From PEOPLE Magazine Click to enlarge
BBQ SAUCE

(For pork, beef and chicken) Makes 3 cups

2 tbsp. onion powder

2 tbsp. garlic powder

1 6-oz. can tomato paste

2 tbsp. paprika ½ cup apple cider vinegar

2 tbsp. Worcestershire sauce

¼ cup packed dark brown sugar

2 tbsp. honey

2 tbsp. maple syrup

2 tbsp. kosher salt

2 tbsp. freshly ground black pepper

Combine all ingredients in a blender and pulse a couple of times to combine. Put mixture into a medium saucepan and place over medium heat. Stir continuously until sauce is heated. Do not allow it to come to a boil. Use immediately or, if reserving for future use, allow sauce to cool and pour it into a container and store in refrigerator.

BBQ RUB

(For pork and beef) Makes 2 cups

1 cup packed light brown sugar

2 tbsp. chili powder

2 tbsp. mustard powder

2 tbsp. onion powder

2 tbsp. garlic powder

2 tsp. cayenne pepper

2 tbsp. kosher salt

2 tbsp. freshly ground black pepper

Combine all the ingredients in a large bowl. Stir thoroughly. Rub can be stored in an airtight container for up to 1 year.

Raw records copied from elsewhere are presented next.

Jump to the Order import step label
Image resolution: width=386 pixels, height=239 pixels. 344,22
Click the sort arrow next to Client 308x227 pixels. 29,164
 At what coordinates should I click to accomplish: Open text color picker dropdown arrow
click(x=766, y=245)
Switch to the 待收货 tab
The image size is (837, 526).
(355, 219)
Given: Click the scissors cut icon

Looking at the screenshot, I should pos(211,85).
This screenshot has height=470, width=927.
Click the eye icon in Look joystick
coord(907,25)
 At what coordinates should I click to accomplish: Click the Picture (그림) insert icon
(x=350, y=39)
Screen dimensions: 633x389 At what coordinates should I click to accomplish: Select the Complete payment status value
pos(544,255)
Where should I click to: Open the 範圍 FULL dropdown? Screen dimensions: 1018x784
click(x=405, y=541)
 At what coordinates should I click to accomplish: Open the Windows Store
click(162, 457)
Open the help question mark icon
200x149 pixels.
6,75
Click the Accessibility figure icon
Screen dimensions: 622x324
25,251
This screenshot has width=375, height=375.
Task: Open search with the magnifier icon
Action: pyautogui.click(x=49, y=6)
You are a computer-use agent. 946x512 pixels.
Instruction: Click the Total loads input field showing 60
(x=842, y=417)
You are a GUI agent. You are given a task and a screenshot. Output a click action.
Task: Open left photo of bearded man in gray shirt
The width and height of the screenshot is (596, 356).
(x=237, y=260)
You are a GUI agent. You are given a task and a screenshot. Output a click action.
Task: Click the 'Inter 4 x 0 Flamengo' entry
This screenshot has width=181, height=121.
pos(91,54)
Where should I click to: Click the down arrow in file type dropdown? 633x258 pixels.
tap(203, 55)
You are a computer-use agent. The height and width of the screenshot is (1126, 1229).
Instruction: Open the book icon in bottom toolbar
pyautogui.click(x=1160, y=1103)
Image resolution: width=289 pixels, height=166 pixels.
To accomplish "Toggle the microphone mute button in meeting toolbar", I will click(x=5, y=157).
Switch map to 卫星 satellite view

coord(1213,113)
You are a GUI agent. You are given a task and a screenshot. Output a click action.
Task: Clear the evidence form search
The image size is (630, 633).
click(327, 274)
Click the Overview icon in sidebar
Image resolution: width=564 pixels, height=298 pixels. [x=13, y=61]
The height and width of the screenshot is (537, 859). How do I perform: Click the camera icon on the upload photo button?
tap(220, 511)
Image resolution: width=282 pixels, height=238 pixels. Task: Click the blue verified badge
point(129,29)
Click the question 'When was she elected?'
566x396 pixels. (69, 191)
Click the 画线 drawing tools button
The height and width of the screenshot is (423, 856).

MARINADE (For pork, beef and chicken)

Makes 1 quart

3 cups apple juice

1 cup white vinegar

¾ cup sugar

¾ cup kosher salt

In a large, heavy saucepan, whisk together the apple juice and vinegar over medium heat. Pour in the sugar and salt. Continue whisking until seasonings are completely dissolved. Do not allow mixture to come to a boil. Remove pan from the heat and cool marinade completely. If reserving for later use, pour marinade into a large container. Store in refrigerator.